EXCELENTÍSSIMO(A) SENHOR(A) MINISTRO(A) PRESIDENTE DO SUPREMO TRIBUNAL FEDERAL
RECURSO ORDINÁRIO EM HABEAS CORPUS
Processo Originário: HC nº 954477 - CE (2024/0396292-8) - STJ
Recorrente: Joaquim Pedro de Morais Filho
CPF: 133.036.496-18
Representação: Defensoria Pública do Estado do Ceará
Recorrido: Tribunal de Justiça do Estado do Ceará (TJCE)
Interessados: Ministério Público Federal (MPF) e Ministério Público do Estado do Ceará (MPCE)
JOAQUIM PEDRO DE MORAIS FILHO, já qualificado nos autos do Habeas Corpus nº 954477 - CE (2024/0396292-8), por intermédio da Defensoria Pública do Estado do Ceará, vem, respeitosamente, à presença de Vossa Excelência, com fundamento no artigo 102, II, "a", da Constituição Federal c/c os artigos 639 e seguintes do Código de Processo Penal, interpor o presente RECURSO ORDINÁRIO CONSTITUCIONAL contra a decisão da Quinta Turma do Superior Tribunal de Justiça, proferida em 17/03/2025 e publicada no DJEN/CNJ em 20/03/2025 (e-STJ Fl. 117-118), que não conheceu do Agravo Regimental interposto contra a decisão monocrática que denegou o habeas corpus, pelos motivos de fato e de direito a seguir expostos:
I - DOS FATOS
- O recorrente impetrou habeas corpus no STJ (HC nº 954477 - CE), em 18/10/2024, requerendo a investigação urgente de supostos atos de tortura sofridos na Penitenciária de Aquiraz, Ceará, entre junho e dezembro de 2023, perpetrados por agentes penitenciários, incluindo Rodolfo Rodrigues de Araújo (CPF 034.160.793-29), e agravados pela omissão do Tribunal de Justiça do Estado do Ceará (TJCE) e da Corregedoria Local. Os fatos narrados incluem:
- 19/10/2023: Tortura com uso de gás de pimenta enquanto algemado, na enfermaria da unidade, entre 7h e 12h;
- 22/08/2023: Aplicação de gás de pimenta no rosto, seguida de tentativa de incriminação por lesão corporal;
- 16/09/2023: Isolamento em área sem câmeras, com risco de assassinato por facção criminosa;
- 13/10/2023: Danificação de câmeras por detento com acesso a chave de segurança;
- 26/10/2023: Nova sessão de tortura com gás de pimenta por agente penitenciário.

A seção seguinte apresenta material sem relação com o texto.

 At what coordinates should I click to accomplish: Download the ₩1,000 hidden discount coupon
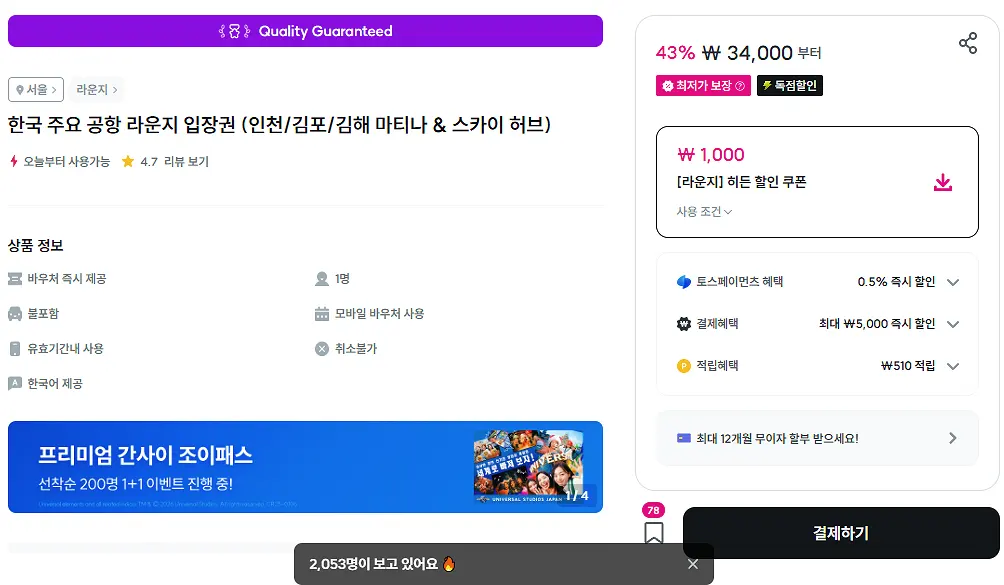click(943, 182)
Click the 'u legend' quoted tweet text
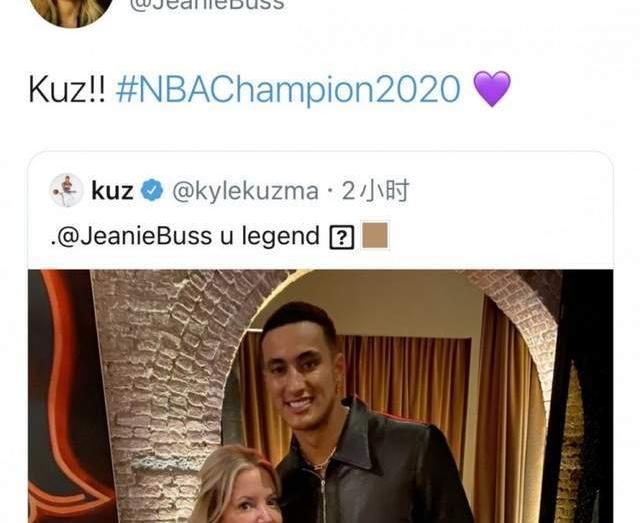The height and width of the screenshot is (523, 640). pos(269,236)
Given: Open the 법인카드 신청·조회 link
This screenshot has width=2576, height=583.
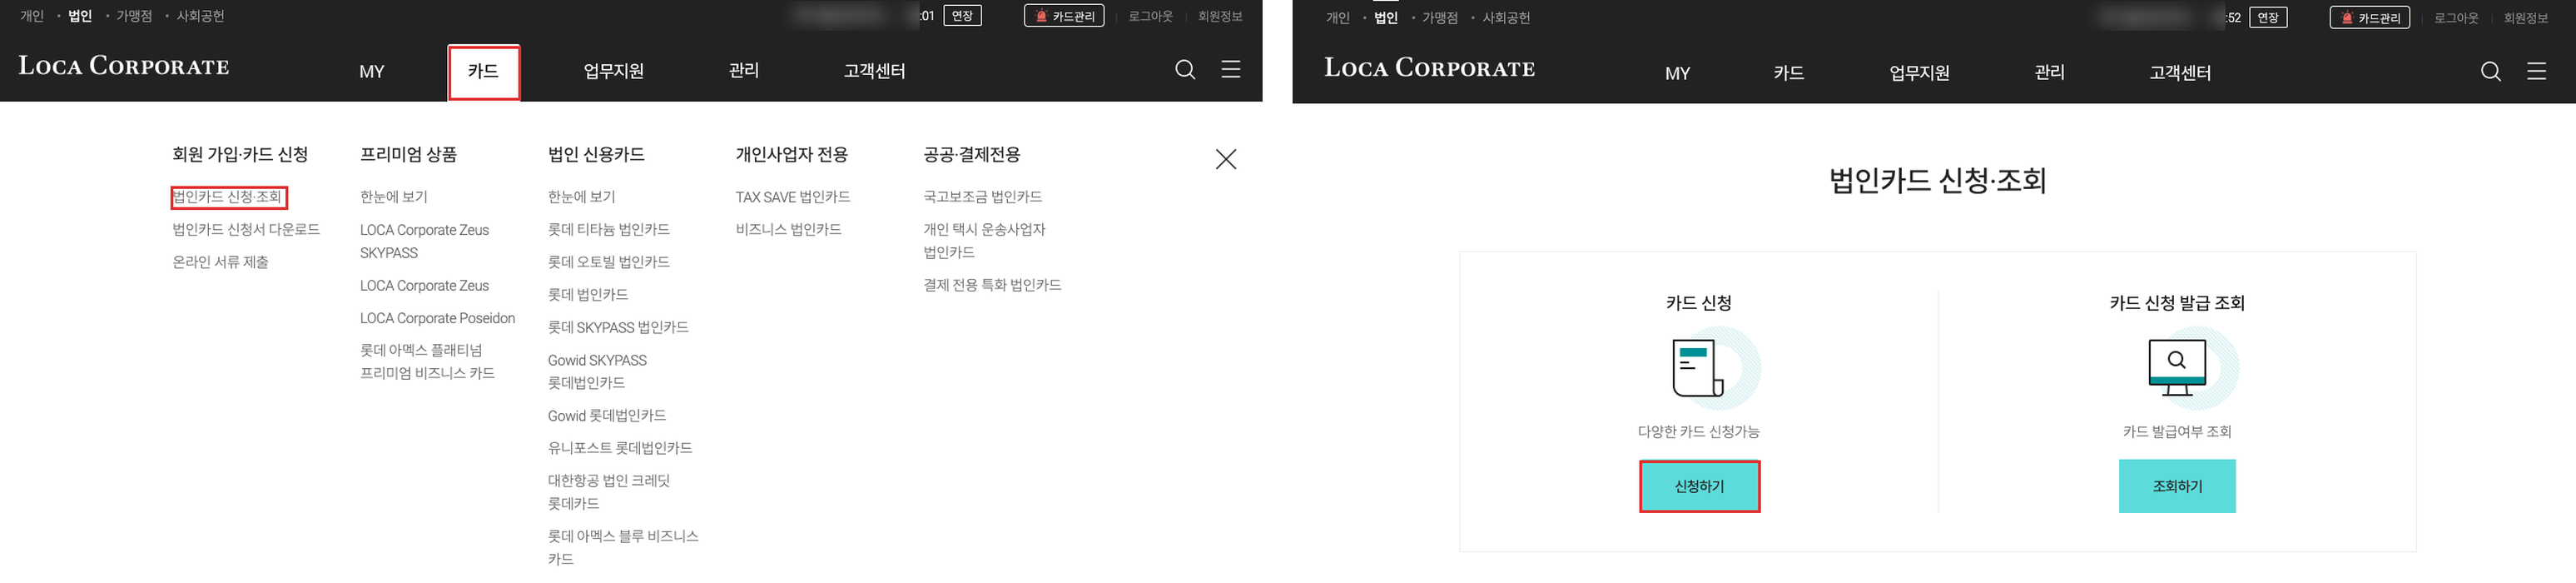Looking at the screenshot, I should pos(228,197).
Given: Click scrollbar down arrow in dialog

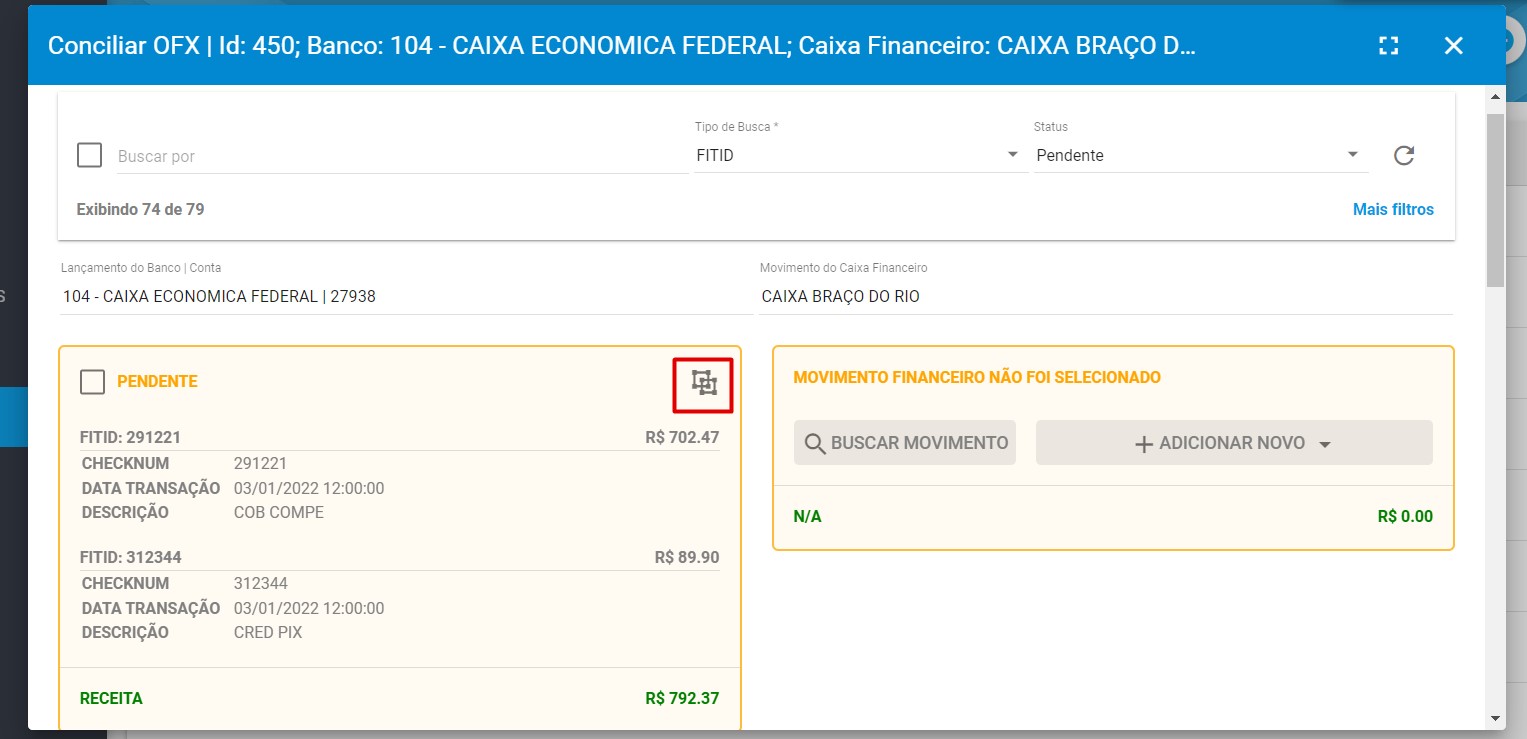Looking at the screenshot, I should [1495, 717].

- A petição inicial apontou a omissão do TJCE como ato coator, configurada pela ausência de providências após o envio de telegramas (códigos MG005933052BR e MG004932356BR) e denúncias formais, além da inércia da Corregedoria Local e de autoridades como o diretor Rafael Mineiro Vieira, Carlos Alexandre Oliveira Leite e o delegado Lucas de Castro Beraldo.

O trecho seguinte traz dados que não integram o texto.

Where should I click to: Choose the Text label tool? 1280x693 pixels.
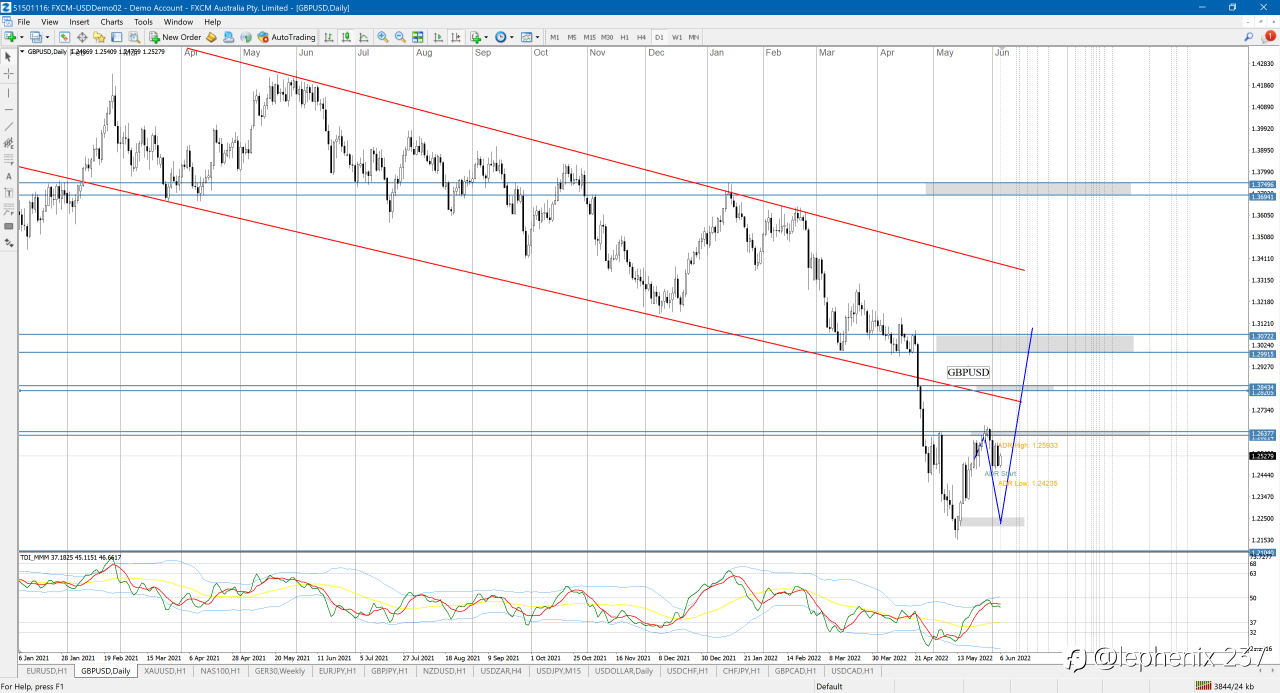pyautogui.click(x=9, y=177)
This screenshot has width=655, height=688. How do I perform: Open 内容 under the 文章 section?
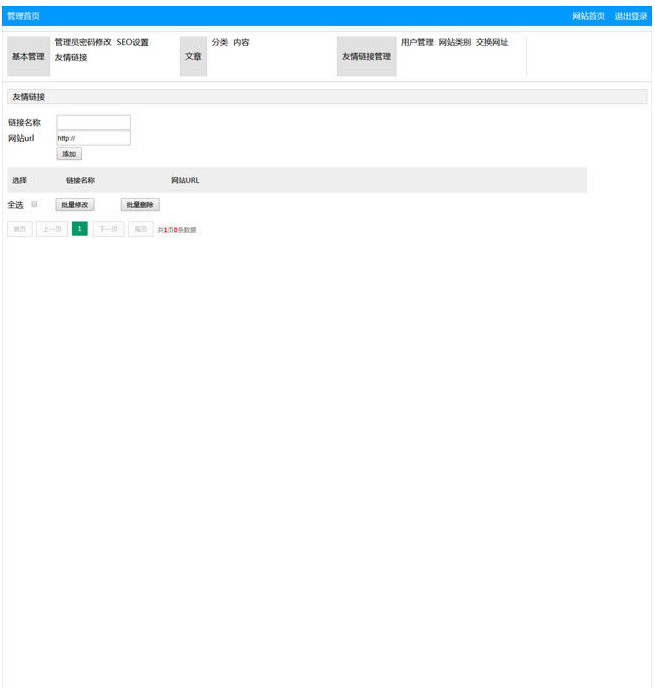pos(241,43)
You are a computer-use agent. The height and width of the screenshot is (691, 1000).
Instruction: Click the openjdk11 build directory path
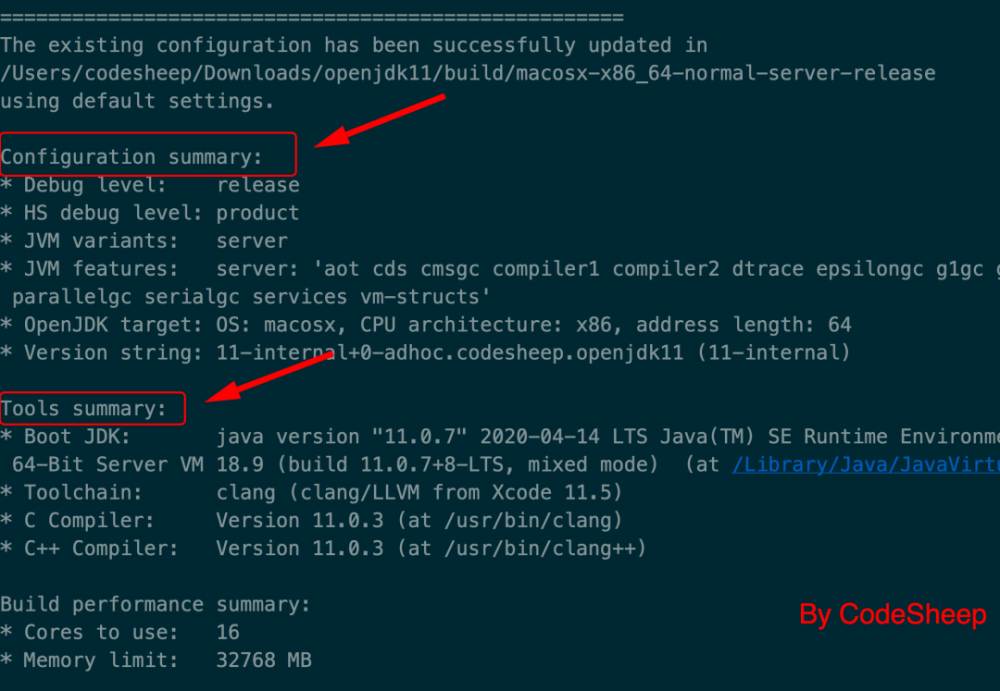pyautogui.click(x=468, y=73)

- Em 25/11/2024, o Ministro Relator Ribeiro Dantas não conheceu do habeas corpus, sob o fundamento de que a providência investigativa não competia ao STJ e que não havia ato coator explícito do TJCE (e-STJ Fl. 25-26). O recorrente opôs Embargos de Declaração (26/11/2024), rejeitados em 04/02/2025 (e-STJ Fl. 81-82), e Agravo Regimental (05/02/2025), não conhecido em 17/03/2025 pela Quinta Turma do STJ, com base no princípio da unirrecorribilidade e preclusão consumativa (e-STJ Fl. 117-118).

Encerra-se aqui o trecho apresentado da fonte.